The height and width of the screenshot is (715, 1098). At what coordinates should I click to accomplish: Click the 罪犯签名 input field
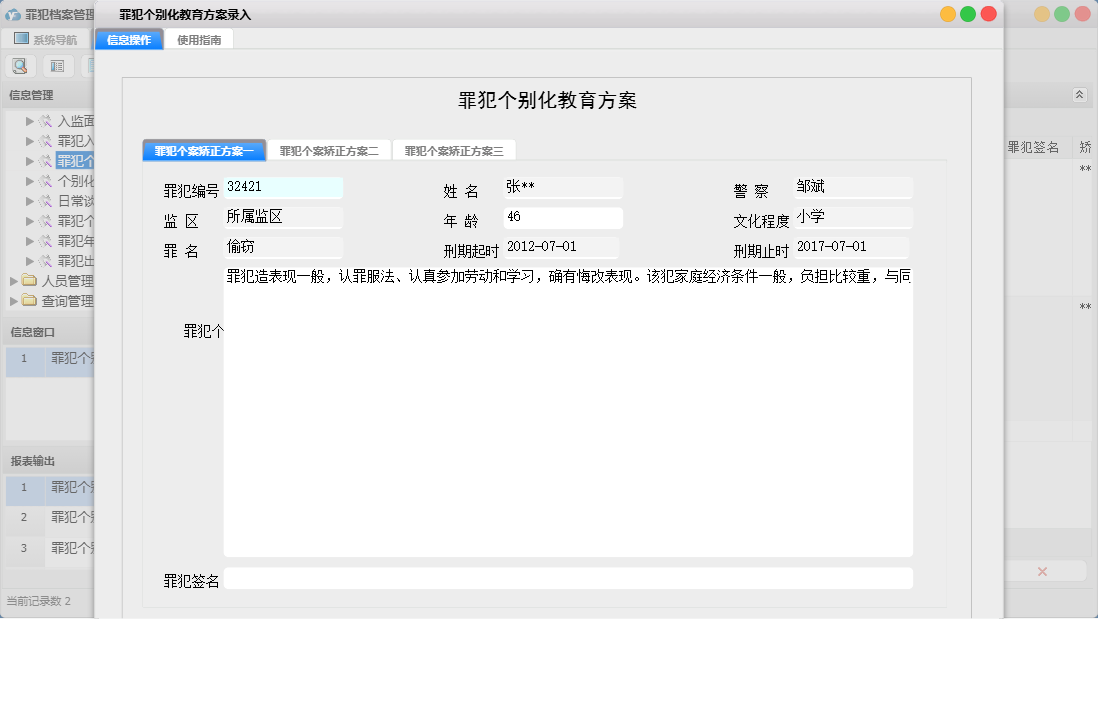point(570,578)
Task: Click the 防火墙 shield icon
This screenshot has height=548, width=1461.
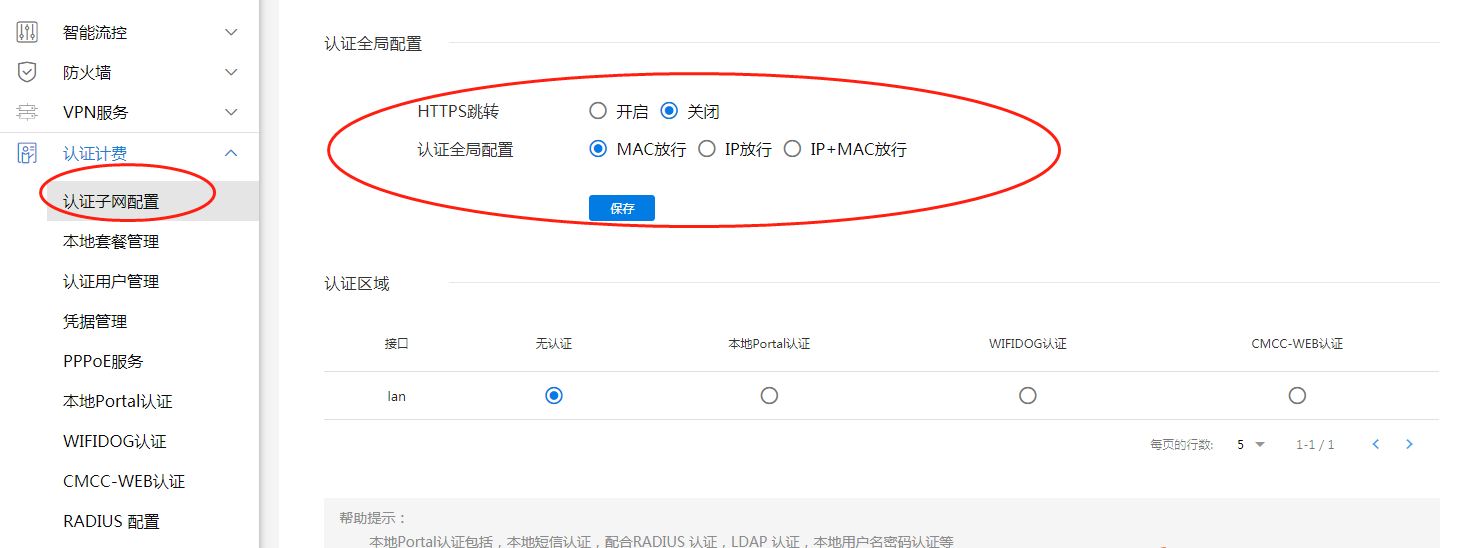Action: [x=27, y=72]
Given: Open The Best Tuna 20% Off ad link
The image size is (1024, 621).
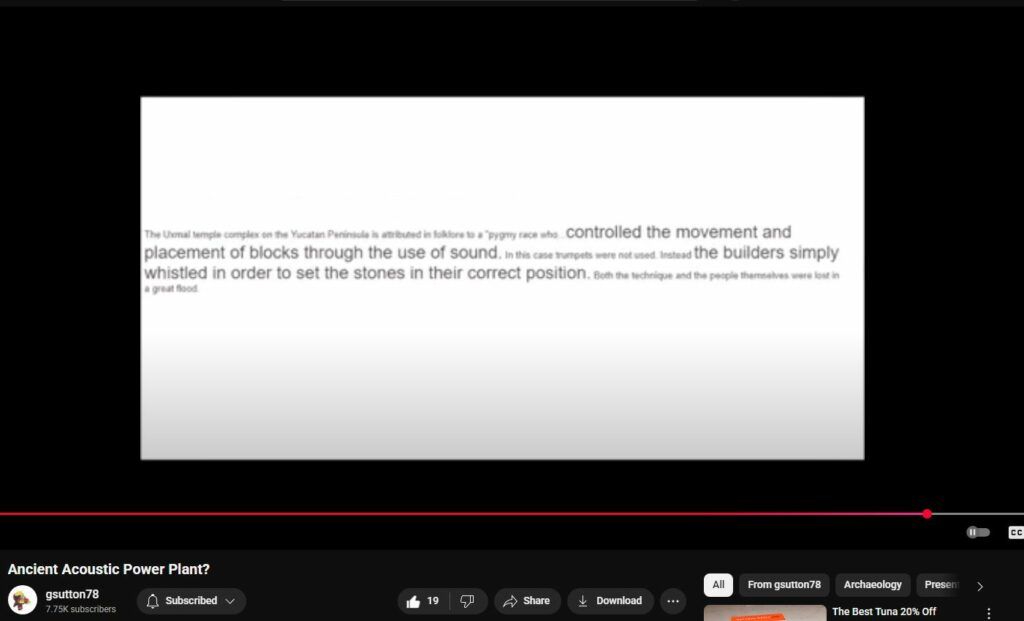Looking at the screenshot, I should click(884, 611).
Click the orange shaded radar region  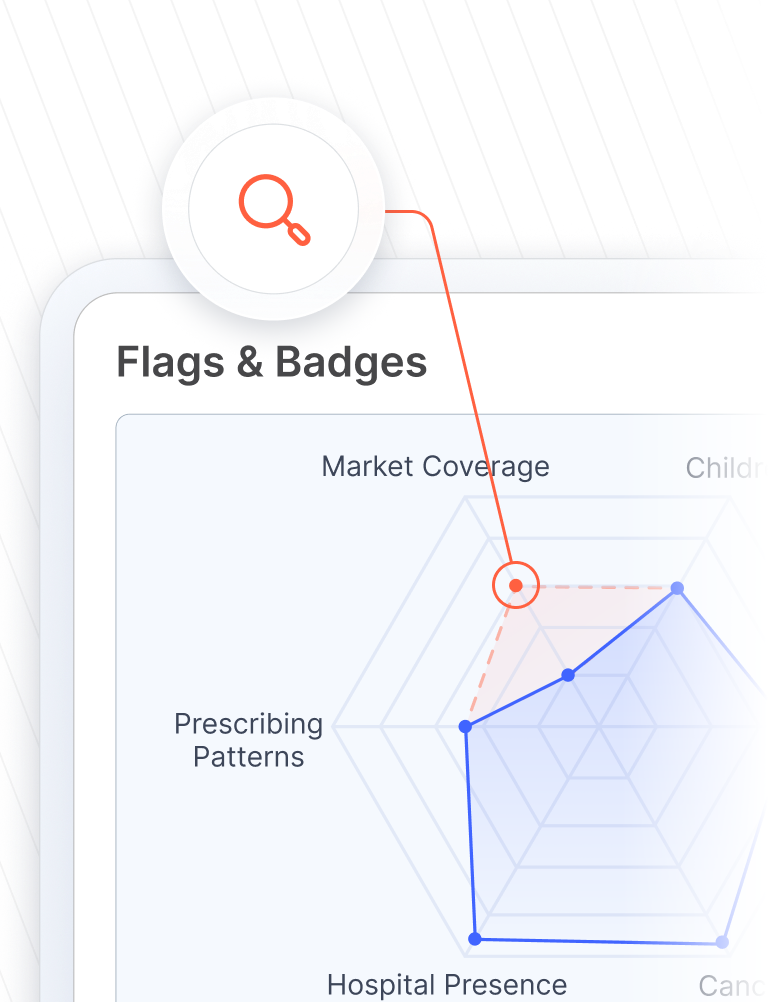click(530, 633)
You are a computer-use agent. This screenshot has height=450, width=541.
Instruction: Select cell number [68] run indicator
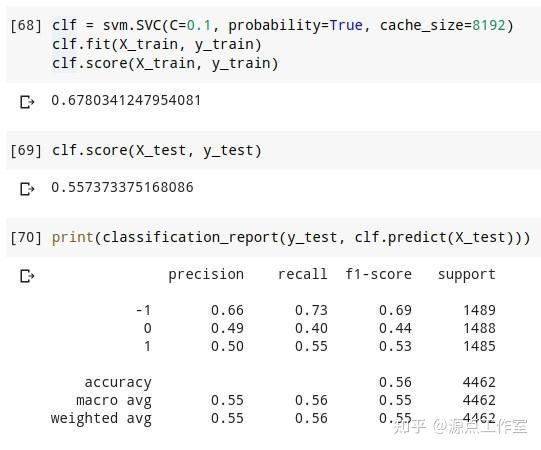click(x=26, y=26)
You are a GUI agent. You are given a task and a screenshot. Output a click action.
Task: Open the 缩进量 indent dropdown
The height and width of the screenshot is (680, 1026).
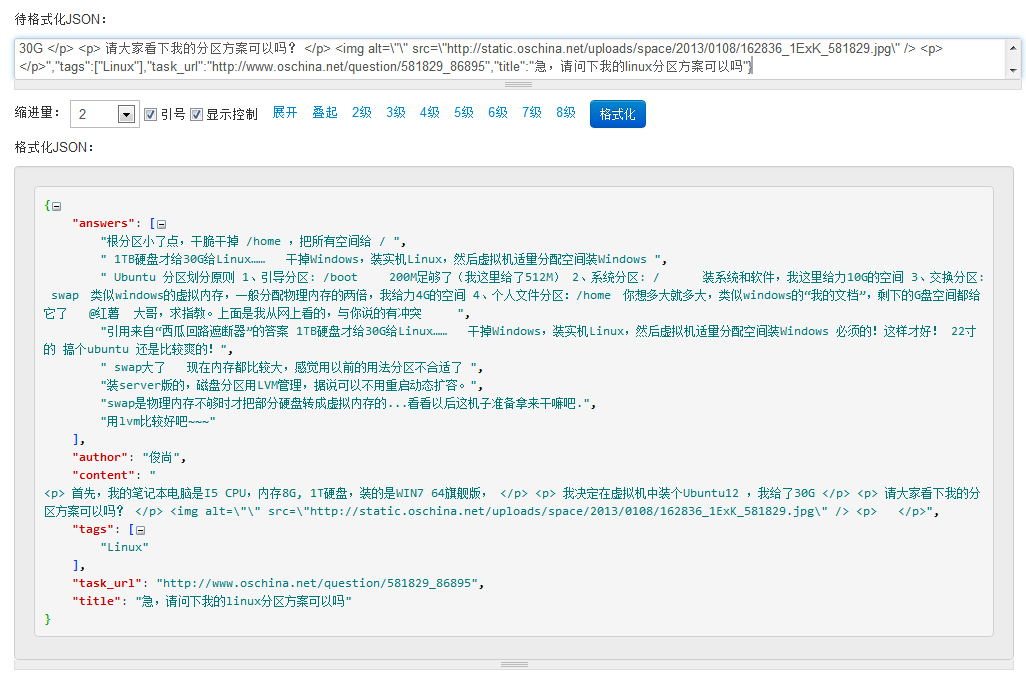[x=126, y=115]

•••

> Problem: Please return exactly the lines from the one containing "Instruction: Select cell" through the end of the material above, both ends included, but not the pictures.

> Result for this task:
Instruction: Select cell number [68] run indicator
click(x=26, y=26)
You are a GUI agent. You are given a task and a screenshot. Output a click action.
Task: Open the 缩进量 indent dropdown
The height and width of the screenshot is (680, 1026).
[x=126, y=115]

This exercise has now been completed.